7. S'agissant de l'invariant 1001910 U correspondant à l'hypermarché E. Leclerc et à sa galerie marchande, l'administration fiscale a retenu les locaux type de référence ME n°9 et n°124 figurant au procès-verbal (PV) d'évaluation.
8. En premier lieu, pour fixer le tarif unitaire de l'hypermarché E. Leclerc à 19,82 euros, l'administration fiscale a considéré que le bien en cause, d'une surface pondérée de 7 874 m², est d'une construction et d'un aspect de très bonne qualité, qu'il se situe au coeur d'une zone commerciale dense en périphérie immédiate de la ville de Nice, qu'il bénéficie d'une situation géographique très favorable ainsi que d'une très grande surface de parking gratuit. Elle a retenu le local type de référence ME n°9 figurant au PV d'évaluation. Ce bien est situé sur la commune de Saint Laurent du Var au sein du centre commercial CAP 3000, d'une surface pondérée de 43 043 m², inséré dans un ensemble immobilier comprenant de nombreuses boutiques. Il dispose d'un très vaste parking gratuit pendant trois heures. Le local se situe dans un environnement comparable par rapport aux grands axes routiers et bénéficie d'un accès autoroutier aussi favorable. Pour tenir compte de la différence de situation entre le local en litige et le local type ME n°9, le service a appliqué un abattement de 15 % pour le calcul de la valeur locative du bien en litige, soit un tarif unitaire de 16,85 euros.

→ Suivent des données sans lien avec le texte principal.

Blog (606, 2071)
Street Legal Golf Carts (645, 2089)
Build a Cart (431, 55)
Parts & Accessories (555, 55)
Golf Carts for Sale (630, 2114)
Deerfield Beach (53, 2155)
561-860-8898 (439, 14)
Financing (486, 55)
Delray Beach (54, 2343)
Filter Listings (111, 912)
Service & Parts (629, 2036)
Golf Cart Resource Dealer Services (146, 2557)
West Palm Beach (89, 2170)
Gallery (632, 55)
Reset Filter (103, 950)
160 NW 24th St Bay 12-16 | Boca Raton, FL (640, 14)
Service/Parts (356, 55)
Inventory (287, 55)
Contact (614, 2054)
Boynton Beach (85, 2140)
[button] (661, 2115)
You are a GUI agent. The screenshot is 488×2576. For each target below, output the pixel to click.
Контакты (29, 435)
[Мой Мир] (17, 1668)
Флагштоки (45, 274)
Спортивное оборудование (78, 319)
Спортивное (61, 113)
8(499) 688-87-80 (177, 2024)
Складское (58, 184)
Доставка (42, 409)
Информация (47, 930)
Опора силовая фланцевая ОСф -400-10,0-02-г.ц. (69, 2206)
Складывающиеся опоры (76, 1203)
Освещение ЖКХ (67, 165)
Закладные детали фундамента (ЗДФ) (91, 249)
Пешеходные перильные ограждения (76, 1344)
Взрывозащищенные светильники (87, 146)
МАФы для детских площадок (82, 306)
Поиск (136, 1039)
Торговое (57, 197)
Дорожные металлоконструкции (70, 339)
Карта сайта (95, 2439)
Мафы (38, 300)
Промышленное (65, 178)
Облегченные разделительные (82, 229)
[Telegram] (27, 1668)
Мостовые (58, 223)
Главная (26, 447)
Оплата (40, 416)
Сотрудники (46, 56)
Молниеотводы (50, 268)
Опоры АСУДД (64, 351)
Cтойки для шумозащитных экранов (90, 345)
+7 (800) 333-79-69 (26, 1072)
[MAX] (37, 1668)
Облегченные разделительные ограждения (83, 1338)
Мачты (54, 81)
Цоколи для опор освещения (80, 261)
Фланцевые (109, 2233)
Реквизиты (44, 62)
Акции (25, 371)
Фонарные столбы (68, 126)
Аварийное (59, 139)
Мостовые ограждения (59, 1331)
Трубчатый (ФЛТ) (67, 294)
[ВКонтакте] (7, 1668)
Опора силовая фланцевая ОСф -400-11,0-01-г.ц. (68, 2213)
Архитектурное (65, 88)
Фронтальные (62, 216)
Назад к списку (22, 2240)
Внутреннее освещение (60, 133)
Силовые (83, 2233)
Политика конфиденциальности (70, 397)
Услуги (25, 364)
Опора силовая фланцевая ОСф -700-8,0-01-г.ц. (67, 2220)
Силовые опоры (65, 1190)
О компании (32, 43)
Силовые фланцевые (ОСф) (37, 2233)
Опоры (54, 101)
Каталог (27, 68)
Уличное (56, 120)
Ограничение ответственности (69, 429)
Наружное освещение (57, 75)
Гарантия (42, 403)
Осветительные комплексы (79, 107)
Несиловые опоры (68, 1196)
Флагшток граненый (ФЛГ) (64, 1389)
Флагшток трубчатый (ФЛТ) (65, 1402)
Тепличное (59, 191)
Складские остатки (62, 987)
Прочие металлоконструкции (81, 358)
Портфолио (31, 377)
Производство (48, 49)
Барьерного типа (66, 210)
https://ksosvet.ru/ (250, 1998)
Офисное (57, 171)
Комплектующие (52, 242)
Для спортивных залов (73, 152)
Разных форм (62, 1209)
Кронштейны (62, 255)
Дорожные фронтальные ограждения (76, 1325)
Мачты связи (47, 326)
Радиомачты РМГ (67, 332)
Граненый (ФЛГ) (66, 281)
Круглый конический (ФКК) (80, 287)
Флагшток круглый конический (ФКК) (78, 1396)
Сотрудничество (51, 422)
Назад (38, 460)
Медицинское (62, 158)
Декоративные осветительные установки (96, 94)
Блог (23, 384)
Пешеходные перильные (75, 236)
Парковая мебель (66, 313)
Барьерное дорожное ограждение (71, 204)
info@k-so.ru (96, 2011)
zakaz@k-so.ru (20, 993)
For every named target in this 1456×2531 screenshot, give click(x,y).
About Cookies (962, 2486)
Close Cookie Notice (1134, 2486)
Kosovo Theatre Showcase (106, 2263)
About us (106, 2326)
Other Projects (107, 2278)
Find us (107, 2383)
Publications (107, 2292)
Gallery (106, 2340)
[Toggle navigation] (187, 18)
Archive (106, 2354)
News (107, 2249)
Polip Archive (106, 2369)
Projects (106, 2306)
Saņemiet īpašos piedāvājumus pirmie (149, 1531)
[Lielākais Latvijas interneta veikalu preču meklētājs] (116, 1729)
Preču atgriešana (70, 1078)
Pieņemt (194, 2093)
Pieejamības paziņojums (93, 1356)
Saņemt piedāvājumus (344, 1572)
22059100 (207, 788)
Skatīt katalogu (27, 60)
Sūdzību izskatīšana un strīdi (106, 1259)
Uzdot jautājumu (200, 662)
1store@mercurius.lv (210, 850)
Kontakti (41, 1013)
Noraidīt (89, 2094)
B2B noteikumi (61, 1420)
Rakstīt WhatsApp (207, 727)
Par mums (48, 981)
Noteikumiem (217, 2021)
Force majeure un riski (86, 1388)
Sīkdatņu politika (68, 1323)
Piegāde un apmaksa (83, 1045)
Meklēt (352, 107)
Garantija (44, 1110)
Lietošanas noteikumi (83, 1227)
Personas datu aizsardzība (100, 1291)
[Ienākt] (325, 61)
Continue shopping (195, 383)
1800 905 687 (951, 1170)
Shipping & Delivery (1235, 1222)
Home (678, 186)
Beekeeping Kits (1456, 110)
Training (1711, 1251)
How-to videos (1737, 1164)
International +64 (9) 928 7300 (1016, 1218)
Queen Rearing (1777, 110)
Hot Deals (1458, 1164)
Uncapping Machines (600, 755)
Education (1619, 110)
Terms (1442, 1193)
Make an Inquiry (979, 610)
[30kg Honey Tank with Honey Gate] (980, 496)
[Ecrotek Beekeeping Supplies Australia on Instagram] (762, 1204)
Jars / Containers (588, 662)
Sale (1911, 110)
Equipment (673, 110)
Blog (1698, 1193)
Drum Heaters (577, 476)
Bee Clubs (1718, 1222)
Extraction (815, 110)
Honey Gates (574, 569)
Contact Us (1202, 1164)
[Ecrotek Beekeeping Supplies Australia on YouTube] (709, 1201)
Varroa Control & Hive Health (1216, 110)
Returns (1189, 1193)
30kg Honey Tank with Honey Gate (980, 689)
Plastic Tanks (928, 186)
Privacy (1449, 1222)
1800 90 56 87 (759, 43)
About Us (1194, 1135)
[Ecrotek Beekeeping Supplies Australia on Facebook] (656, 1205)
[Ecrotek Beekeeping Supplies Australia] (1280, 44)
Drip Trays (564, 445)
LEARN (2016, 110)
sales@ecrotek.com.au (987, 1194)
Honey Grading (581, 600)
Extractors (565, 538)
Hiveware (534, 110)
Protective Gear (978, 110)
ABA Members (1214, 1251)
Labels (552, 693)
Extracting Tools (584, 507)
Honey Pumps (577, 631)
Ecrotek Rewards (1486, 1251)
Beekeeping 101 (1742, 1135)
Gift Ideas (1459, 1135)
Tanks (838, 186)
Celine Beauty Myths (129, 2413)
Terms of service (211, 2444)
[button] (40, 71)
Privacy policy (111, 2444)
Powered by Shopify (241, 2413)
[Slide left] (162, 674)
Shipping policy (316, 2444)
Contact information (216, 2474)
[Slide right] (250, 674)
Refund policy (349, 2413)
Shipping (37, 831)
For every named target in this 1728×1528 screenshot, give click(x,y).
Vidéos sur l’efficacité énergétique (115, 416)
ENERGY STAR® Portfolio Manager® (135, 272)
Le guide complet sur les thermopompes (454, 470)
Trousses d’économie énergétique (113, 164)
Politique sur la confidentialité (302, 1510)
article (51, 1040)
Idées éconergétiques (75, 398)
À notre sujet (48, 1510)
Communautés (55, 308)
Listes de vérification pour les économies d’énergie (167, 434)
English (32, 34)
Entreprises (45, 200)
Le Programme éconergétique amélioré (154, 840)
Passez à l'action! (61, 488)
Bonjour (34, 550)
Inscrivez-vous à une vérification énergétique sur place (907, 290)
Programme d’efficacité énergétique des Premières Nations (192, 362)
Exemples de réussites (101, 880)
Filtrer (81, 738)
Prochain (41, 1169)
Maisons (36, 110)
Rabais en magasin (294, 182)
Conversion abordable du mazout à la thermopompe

9. La SA Cicobail propose d'abord en remplacement du local ME n°9, le local type n°131 situé 2 à 6 avenue Jean Médecin à Nice, au tarif unitaire de 14,03 euros et disposant d'une surface pondérée de 9 728 m². Toutefois, il résulte de l'instruction qu'il est implanté au centre de Nice en pleine zone touristique, ne dispose d'aucun parking gratuit attenant et dédié, dans un quartier où le stationnement est difficile et l'accès à un grand axe autoroutier inexistant. Par suite, ce local n'étant pas comparable ni par sa situation, ni par la clientèle touristique et urbaine visée, le local type n° 131 n'est pas suffisamment pertinent pour être retenu.
10. La SA Cicobail propose, en outre, en remplacement du local ME n°9, le local type n°108 situé 42 avenue Jean Médecin à Nice, au tarif unitaire de 14,03 euros. Toutefois, il résulte de l'instruction que ce local type qui est occupé par l'enseigne " Monoprix ", dispose d'une surface pondérée de 3 326 m², est implanté en plein coeur de Nice où il constitue un magasin alimentaire de proximité, dédié essentiellement aux " courses d'appoint " et d'habillement. Il ne dispose d'aucun parking gratuit attenant et dédié et l'accès à un grand axe autoroutier est inexistant. Ce local n'étant pas comparable ni par sa situation, ni par la clientèle touristique et urbaine visée, le local type n° 108 n'est donc pas suffisamment pertinent pour être retenu.
11. La SA Cicobail propose, également, en remplacement du local ME n°9, le local type n°109 situé 3 rue Deudon à Nice, au tarif unitaire de 15,40 euros. Il résulte toutefois de l'instruction qu'il est occupé par l'enseigne " Casino ", dispose d'une surface pondérée de 1 135 m² et est implanté en retrait du centre commercial Nice Etoile. Il s'agit d'un supermarché alimentaire de proximité de petite surface, dédié essentiellement aux " courses d'appoint ". Il ne dispose d'aucun parking gratuit attenant et dédié et l'accès à un grand axe autoroutier est inexistant. Ce local n'étant pas comparable ni par sa situation, ni par la clientèle touristique et urbaine visée, le local type n° 109 n'est donc pas suffisamment pertinent pour être retenu.
12. Enfin, la SA Cicobail propose en remplacement du local ME n°9, le local type n°132 situé 47 rue de l'hôtel des Postes à Nice, au tarif unitaire de 13,42 euros. Le local est actuellement occupé par un centre de formation esthétique, dispose d'une surface pondérée de 1 182 m², est implanté en plein coeur de Nice. Il ne dispose d'aucun parking gratuit attenant et dédié et l'accès à un grand axe autoroutier est inexistant. Ce local n'étant pas comparable ni par sa situation, ni par la clientèle touristique et urbaine visée, le local type n° 132 n'est donc pas suffisamment pertinent pour être retenu.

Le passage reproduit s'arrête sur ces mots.